- **YOUR INSTRUCTIONS**: Copy the lines word for word, from the line with "Screen dimensions: 800x416" up to and including the line with "coord(387,33)".

[Pointing records for text and elements]

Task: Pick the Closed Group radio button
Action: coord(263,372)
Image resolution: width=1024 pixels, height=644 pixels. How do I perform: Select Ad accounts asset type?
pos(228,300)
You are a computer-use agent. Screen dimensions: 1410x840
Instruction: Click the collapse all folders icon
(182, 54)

==

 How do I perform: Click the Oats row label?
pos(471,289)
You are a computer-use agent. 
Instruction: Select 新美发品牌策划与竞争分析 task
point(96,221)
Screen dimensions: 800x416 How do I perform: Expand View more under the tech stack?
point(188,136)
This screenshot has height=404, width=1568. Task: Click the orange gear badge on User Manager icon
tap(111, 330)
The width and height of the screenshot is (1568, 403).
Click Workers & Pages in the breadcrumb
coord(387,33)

- **SOLUTION TO THE EXERCISE**:
Screen dimensions: 800x416 How do I perform: Expand View more under the tech stack?
point(188,136)
This screenshot has height=404, width=1568. Task: Click the orange gear badge on User Manager icon
tap(111, 330)
The width and height of the screenshot is (1568, 403).
Click Workers & Pages in the breadcrumb
coord(387,33)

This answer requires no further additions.